- [ABOUT THIS EXERCISE] In the listing below, a line holding "Schedule (715, 2396)" and a line holding "03 8689 7980 (1092, 2410)" mark the range. Retype both exactly, with all lines between them.
RECORDS TO PROCESS section start
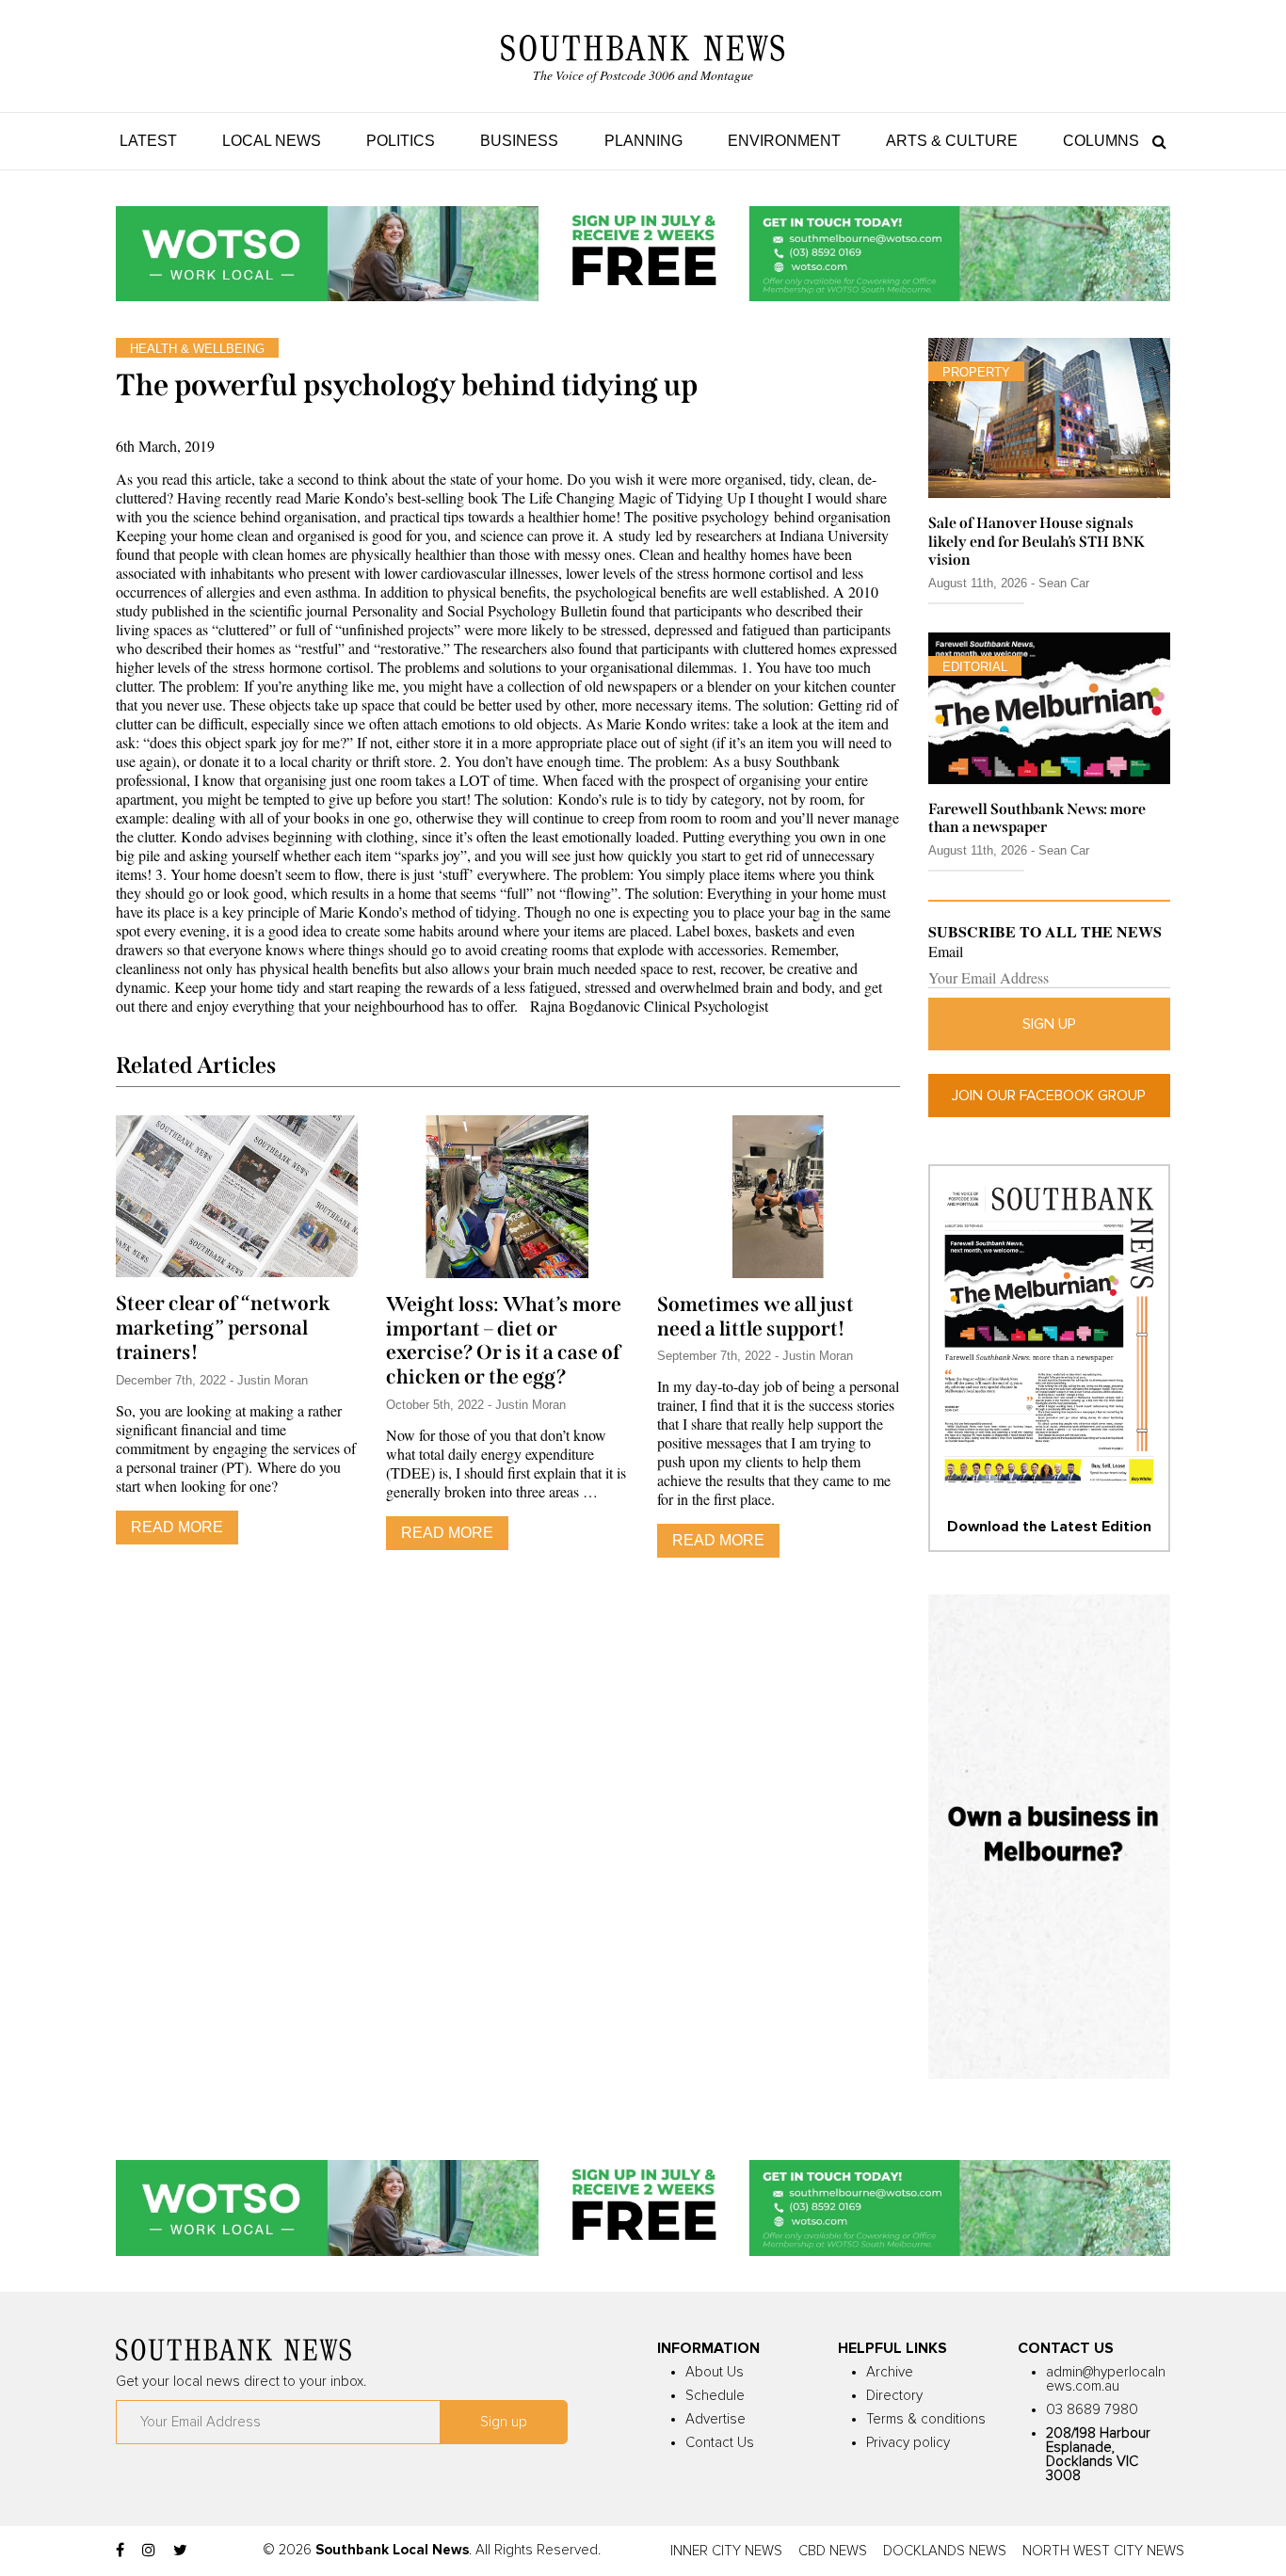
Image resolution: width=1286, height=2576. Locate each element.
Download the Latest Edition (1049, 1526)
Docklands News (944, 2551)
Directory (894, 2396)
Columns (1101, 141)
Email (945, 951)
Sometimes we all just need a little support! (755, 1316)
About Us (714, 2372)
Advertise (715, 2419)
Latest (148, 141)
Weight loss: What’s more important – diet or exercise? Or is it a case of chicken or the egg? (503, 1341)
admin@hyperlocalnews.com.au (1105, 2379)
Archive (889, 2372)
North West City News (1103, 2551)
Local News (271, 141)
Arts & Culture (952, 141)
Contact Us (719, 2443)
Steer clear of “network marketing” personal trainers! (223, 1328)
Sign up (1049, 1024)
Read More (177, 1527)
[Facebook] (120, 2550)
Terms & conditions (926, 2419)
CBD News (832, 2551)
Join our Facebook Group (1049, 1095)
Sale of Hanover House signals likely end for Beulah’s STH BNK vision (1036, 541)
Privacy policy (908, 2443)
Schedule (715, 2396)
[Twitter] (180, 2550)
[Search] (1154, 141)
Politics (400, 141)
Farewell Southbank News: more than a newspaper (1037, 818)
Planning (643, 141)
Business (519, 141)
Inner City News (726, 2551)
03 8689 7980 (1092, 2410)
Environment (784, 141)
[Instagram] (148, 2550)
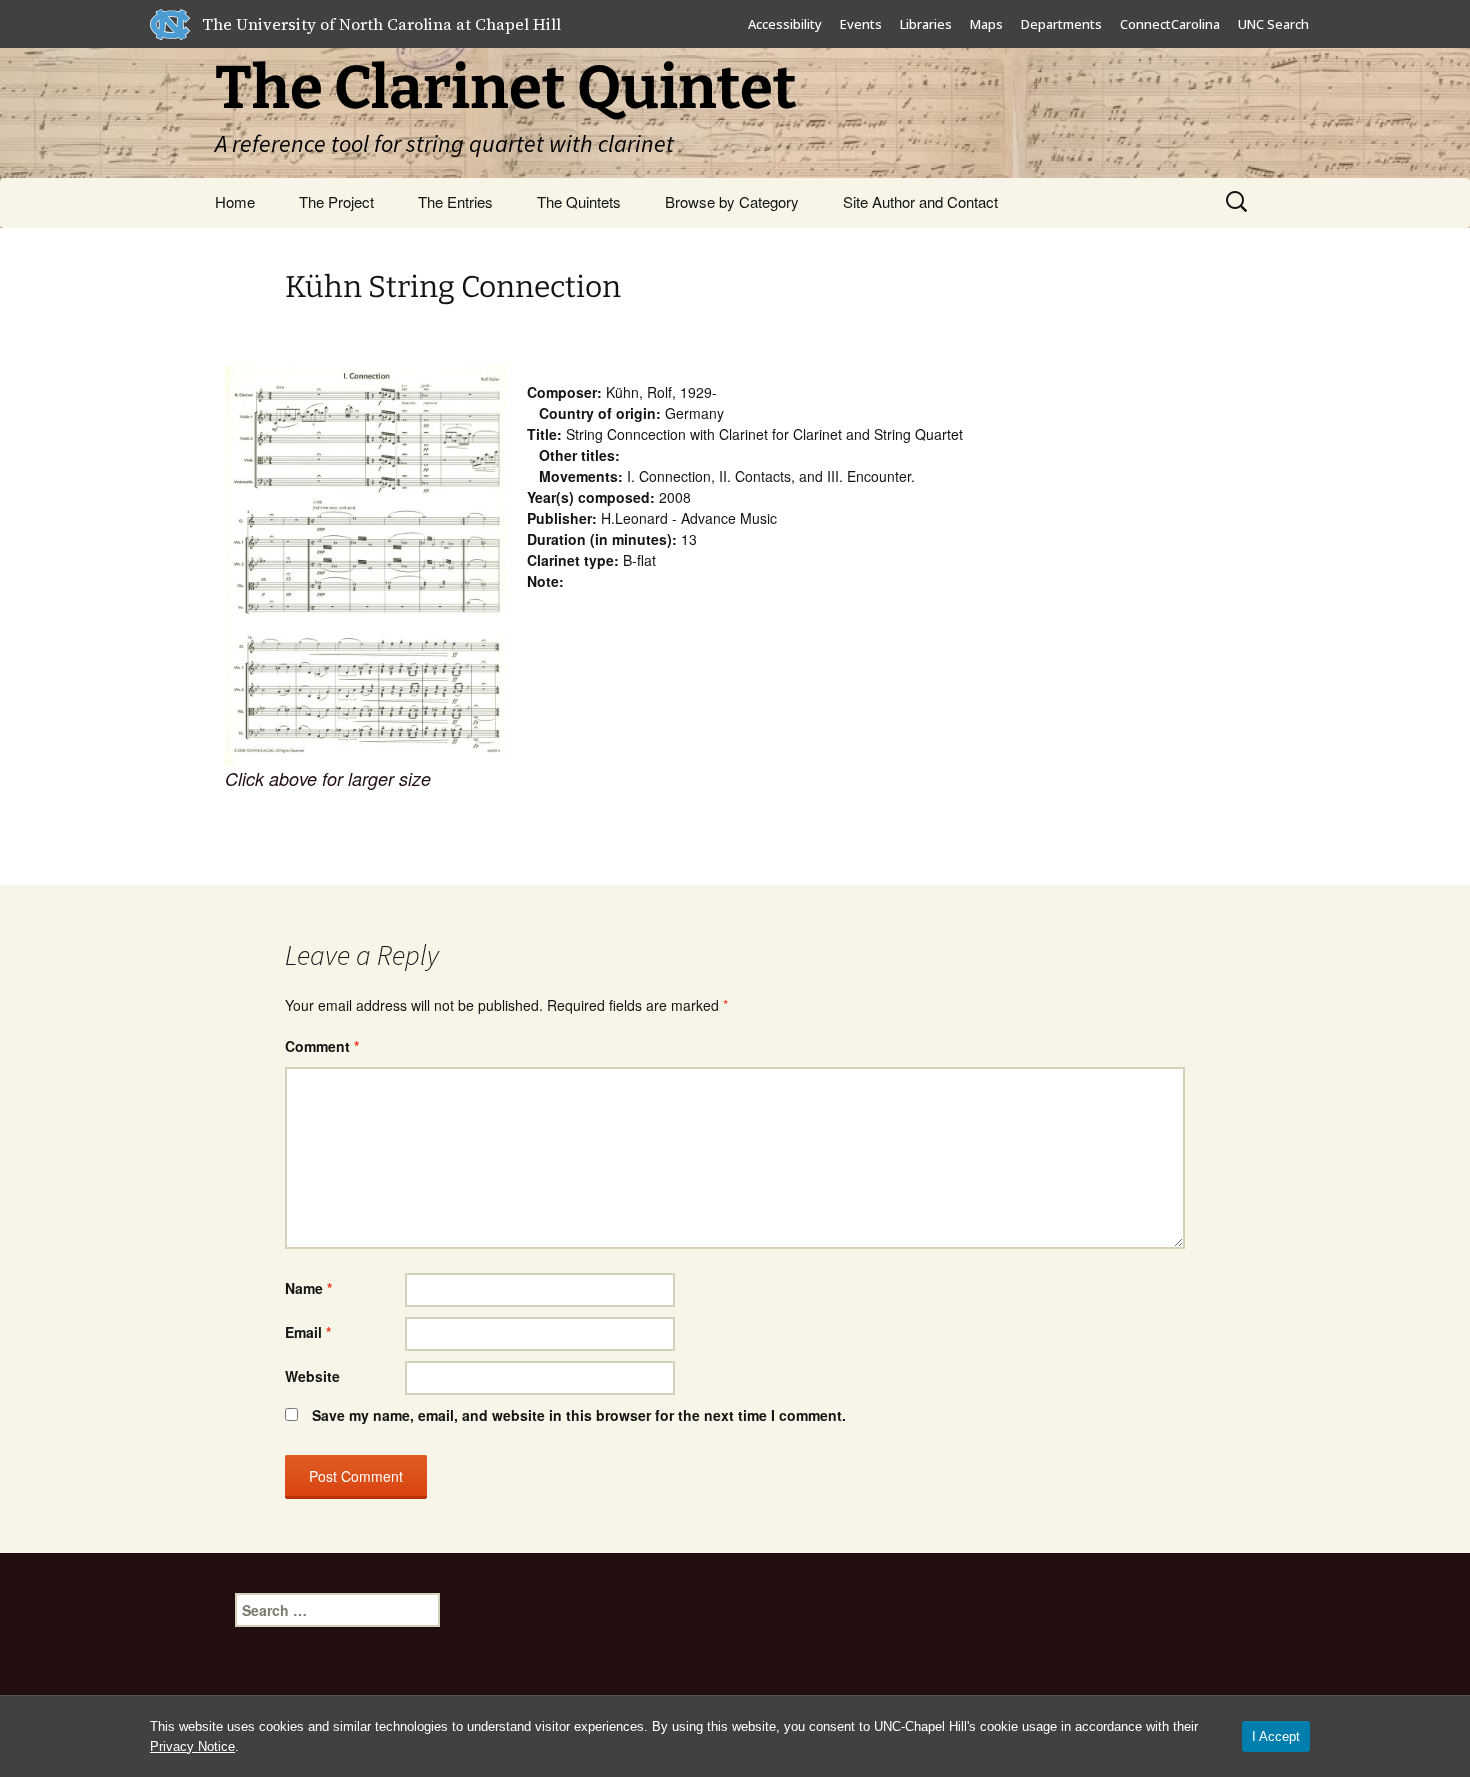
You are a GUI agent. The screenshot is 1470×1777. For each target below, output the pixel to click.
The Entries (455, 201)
RECORDS TO PROCESS section end
- [COMPLETED EXERCISE]
Schedule (715, 2396)
[Twitter] (180, 2550)
[Search] (1154, 141)
Politics (400, 141)
Farewell Southbank News: more than a newspaper (1037, 818)
Planning (643, 141)
Business (519, 141)
Inner City News (726, 2551)
03 8689 7980 (1092, 2410)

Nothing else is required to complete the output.